16. The turbine airfoil (10) of claim 1 , further characterized in that a plurality of cooling fluid flow controllers (22) extending from the outer wall (13) forming the pressure side (36) to the outer wall (12) forming the suction side (38) of the generally elongated hollow airfoil (26), where the cooling fluid flow controllers (22) form a plurality of alternating zigzag channels (52) extending downstream toward the trailing edge (34), and wherein the plurality of cooling fluid flow controllers (22) are positioned upstream from the at least one converging-diverging exit slot (20).

17. The turbine airfoil (10) of claim 16, characterized in that at least one of the cooling fluid flow controllers (22) is formed by a pressure side (54) that is on an opposite side from a suction side (56), whereby the pressure and suction sides (54, 56) are coupled together via a leading edge (58) and trailing edge (60) on an opposite end of the at least one cooling fluid flow controller (22) from the leading edge (58) and wherein the pressure side (54) has a generally concave curved surface and the suction side (56) has a generally convex curved surface.

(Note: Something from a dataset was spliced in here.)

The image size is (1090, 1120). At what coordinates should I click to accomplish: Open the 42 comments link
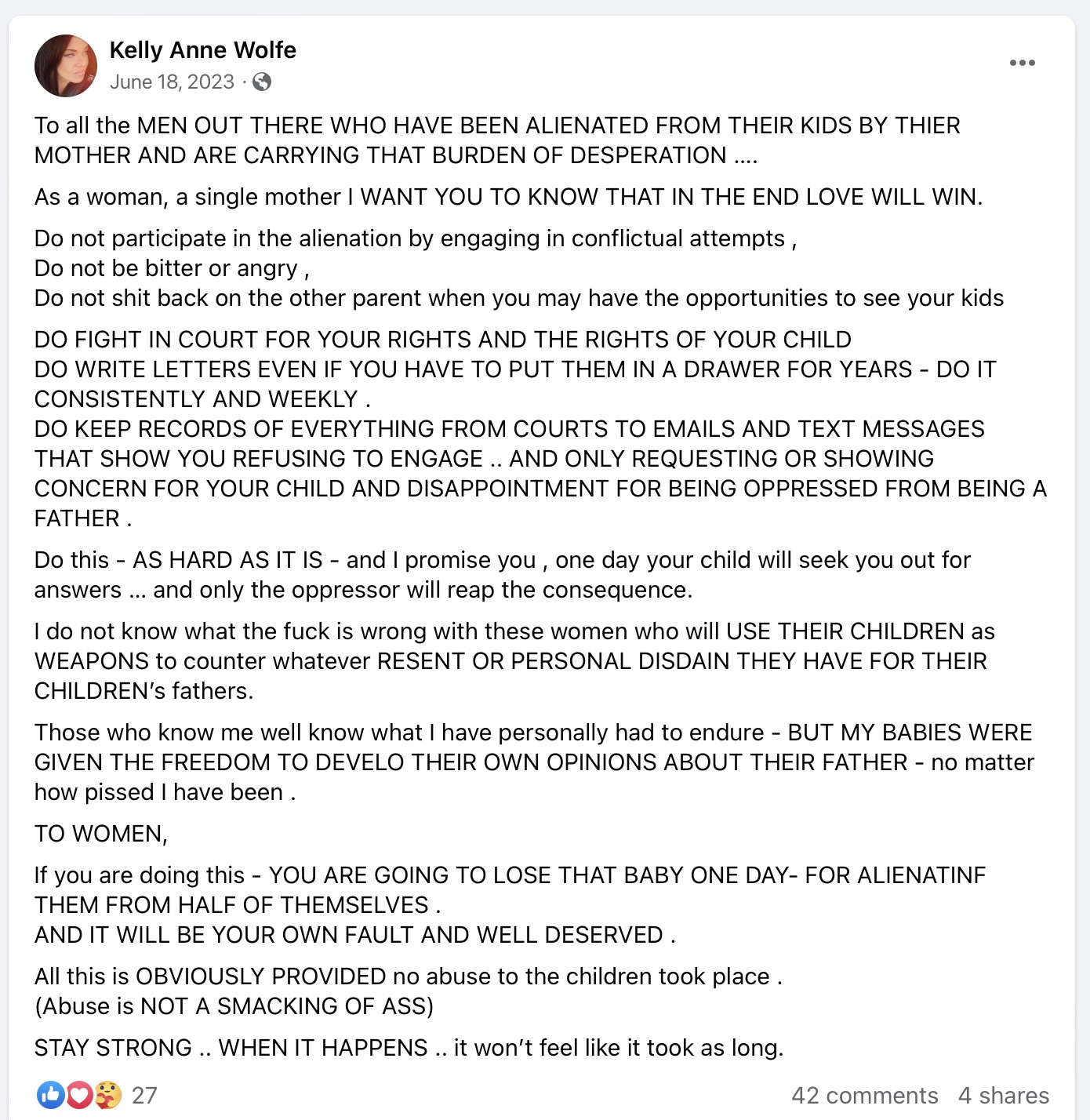click(864, 1095)
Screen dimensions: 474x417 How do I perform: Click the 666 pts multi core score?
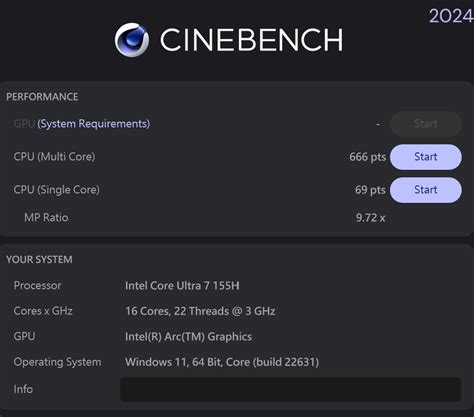coord(367,157)
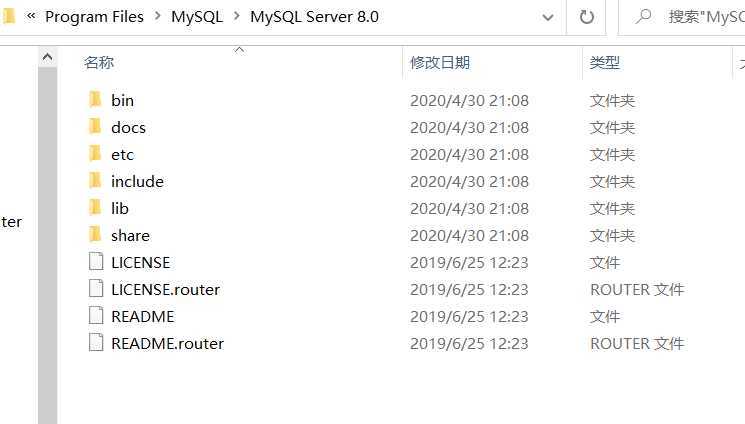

18. The turbine airfoil (10) of claim 17, characterized in that the plurality of cooling fluid flow controllers (22) are collected into a first spanwise extending row (64) of cooling fluid flow controllers (22) and a second spanwise extending row (66), wherein each of the cooling fluid flow controllers (22) within the first spanwise extending row (64) of cooling fluid flow controllers (22) is positioned similarly, such that a pressure side (54) of one cooling fluid flow controller (22) is adjacent to a suction side (56) of an adjacent cooling fluid flow controller (22), except for a cooling fluid flow controller (22) at an end of the first spanwise extending row (64), and wherein the spanwise extending row (66) of cooling fluid flow controllers (22) are positioned downstream from the first spanwise extending row (64) of cooling fluid flow controllers (22).

19. The turbine airfoil (10) of claim 18, characterized in that the second spanwise extending row (66) of cooling fluid flow controllers (22) has at least one cooling fluid flow controller (22) with a pressure side (54) on an opposite side of the cooling fluid flow controller (22) than in the first spanwise extending row (64) of cooling fluid flow controllers (22), thereby causing cooling fluid flowing through the second spanwise extending row (66) of cooling fluid flow controllers (22) to be directed downstream with a spanwise vector (68) that is opposite to a spanwise vector (70) imparted on the cooling fluid by the first spanwise extending row (64) of cooling fluid flow controllers (22).

20. The turbine airfoil (10) of claim 1 , further characterized in that a plurality of rows of pin fins (1 10) extending from the outer wall (1 3) forming the pressure side (36) to the outer wall (12) forming the suction side (38) and downstream from the cooling fluid flow controllers (22).